À partir de là, le monde se divise entre « extrémisés » et « extrémiseurs », pour reprendre les termes de Pierre-André Taguieff, incollable sur le sujet. Toujours les mêmes. Partout l’asymétrie dans le traitement. Il y a un bon extrémisme, de gauche, et un mauvais, de droite ; une bonne violence et une mauvaise, etc. « Du couple formé par la vigilance magique et la résistance imaginaire ne cesse de naître le goût de l’intolérance et l’esprit d’inquisition », poursuit Taguieff.
Les poubelles de l’Histoire
Le magistère de la gauche est une rente de situation et une rente de monopole qui remontent à 1945, année zéro, quand Hitler, dans Berlin en ruines, a ironiquement inventé notre monde. C’est un Phénix que la gauche réanime à la demande. En le mettant à mort rituellement, en l’exorcisant sans cesse, elle n’en finit pas de ressusciter son fantôme. C’est « la seconde carrière » du chancelier, dont Renaud Camus a jeté les contours dans un texte magistral. Hitler est le fétiche de prédilection de la gauche ; et l’extrême droite, un cabinet de curiosités, une sorte de musée Grévin des horreurs, où la gauche fait son marché. Elle en est le taxidermiste et le ventriloque attitré. Ainsi les fétiches et les démons du passé reprennent-ils vie, comme dans certains cultes animistes.
À l’instar des chiffonniers, la gauche fait les poubelles de l’Histoire. Elle revient toujours de ses expéditions dans le passé avec des lambeaux des années 1940, dont sa paranoïa mémorielle est le reliquaire.
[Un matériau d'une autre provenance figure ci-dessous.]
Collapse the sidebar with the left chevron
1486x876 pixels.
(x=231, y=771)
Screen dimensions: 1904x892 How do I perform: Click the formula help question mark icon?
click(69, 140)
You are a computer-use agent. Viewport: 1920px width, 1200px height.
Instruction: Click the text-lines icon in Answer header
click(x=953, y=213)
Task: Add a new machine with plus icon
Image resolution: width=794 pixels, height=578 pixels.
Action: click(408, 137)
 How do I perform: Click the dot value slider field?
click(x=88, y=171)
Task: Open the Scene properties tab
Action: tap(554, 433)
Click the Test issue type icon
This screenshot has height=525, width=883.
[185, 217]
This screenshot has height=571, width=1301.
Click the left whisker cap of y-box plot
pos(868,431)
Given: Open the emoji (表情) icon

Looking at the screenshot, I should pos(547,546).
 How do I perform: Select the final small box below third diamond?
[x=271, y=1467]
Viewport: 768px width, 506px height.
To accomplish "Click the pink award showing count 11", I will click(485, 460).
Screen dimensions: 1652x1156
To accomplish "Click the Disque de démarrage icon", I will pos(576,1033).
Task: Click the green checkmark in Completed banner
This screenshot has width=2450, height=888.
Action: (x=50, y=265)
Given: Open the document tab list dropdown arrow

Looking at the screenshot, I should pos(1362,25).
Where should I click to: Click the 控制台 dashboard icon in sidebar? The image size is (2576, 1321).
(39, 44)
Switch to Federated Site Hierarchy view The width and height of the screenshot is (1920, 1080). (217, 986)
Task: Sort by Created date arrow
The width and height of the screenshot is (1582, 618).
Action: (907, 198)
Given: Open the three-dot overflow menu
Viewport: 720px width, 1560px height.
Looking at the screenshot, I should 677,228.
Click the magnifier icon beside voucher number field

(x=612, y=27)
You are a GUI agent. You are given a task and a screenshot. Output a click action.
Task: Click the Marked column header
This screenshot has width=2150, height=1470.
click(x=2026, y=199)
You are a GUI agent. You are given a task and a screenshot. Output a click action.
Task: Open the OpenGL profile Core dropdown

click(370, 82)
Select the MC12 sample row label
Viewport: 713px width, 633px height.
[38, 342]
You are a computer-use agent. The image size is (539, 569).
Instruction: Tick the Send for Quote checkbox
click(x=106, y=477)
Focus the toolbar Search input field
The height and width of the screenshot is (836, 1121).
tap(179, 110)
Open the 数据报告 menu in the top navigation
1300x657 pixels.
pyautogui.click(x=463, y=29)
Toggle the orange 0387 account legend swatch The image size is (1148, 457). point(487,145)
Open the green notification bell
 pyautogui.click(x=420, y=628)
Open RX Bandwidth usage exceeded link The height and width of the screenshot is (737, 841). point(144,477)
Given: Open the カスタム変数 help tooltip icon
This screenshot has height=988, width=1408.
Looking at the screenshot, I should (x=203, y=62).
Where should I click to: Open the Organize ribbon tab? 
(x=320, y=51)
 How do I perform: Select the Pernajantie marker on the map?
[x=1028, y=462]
Un cheveu d’Hitler, un bout d’ongle de Mussolini, la dent creuse de Franco, un poil de nez de Pétain. Ça sent le formol, les uniformes vert-de-gris mités, l’humidité et la poussière. Mais à partir de cet ADN fossile, elle redonne vie à un Jurassic Park pavoisé aux couleurs du Troisième Reich. Les principales attractions en sont Marine Le Pen en tyrannosaure et Éric Zemmour en vélociraptor. Le diable, en somme, avec ses cornes de bouc et sa queue fourchue. La marque de la Bête, immonde, cela va de soi, entre le vampire et le loup-garou. À la suite de quoi, la gauche peut proclamer que les années trente sont de retour comme dans une prophétie autoréalisatrice.
Tout le monde il est d’extrême droite
Voilà pourquoi l’extrême droite est aussi cruciale pour elle. Tout le monde est susceptible de l’intégrer dès lors que l’on manifeste la plus petite entorse à ce que l’irremplaçable Mathieu Bock-Côté appelle le « régime diversitaire ». Récemment, Hugo Clément, pour avoir participé au Grand Débat de Valeurs actuelles, ou Marguerite Stern, ex-Femen, qui ne veut pas appeler un chat trans une chatte biologique.
L’extrême droite est une prison ouverte, même si vous y êtes enfermé à vie. Tous les jours, elle accueille de nouveaux arrivants. D’ores et déjà, 60 % des Français, considérant qu’il y a trop d’étrangers en France, sont officiellement d’extrême droite. Au fond, l’extrême droite, c’est la façon d’être normal dans un monde de fous. C’est sûrement la raison pour laquelle Gérald Darmanin veut l’interdire. Le cordon sanitaire contre le RN ayant implosé lors des dernières législatives, quand de nombreux électeurs LR ont fait barrage à la NUPES, le cordon ne sera plus sanitaire mais judiciaire. Il serait temps que le RN en prenne conscience. Éric Zemmour ne sera pas toujours là pour lui servir de paratonnerre.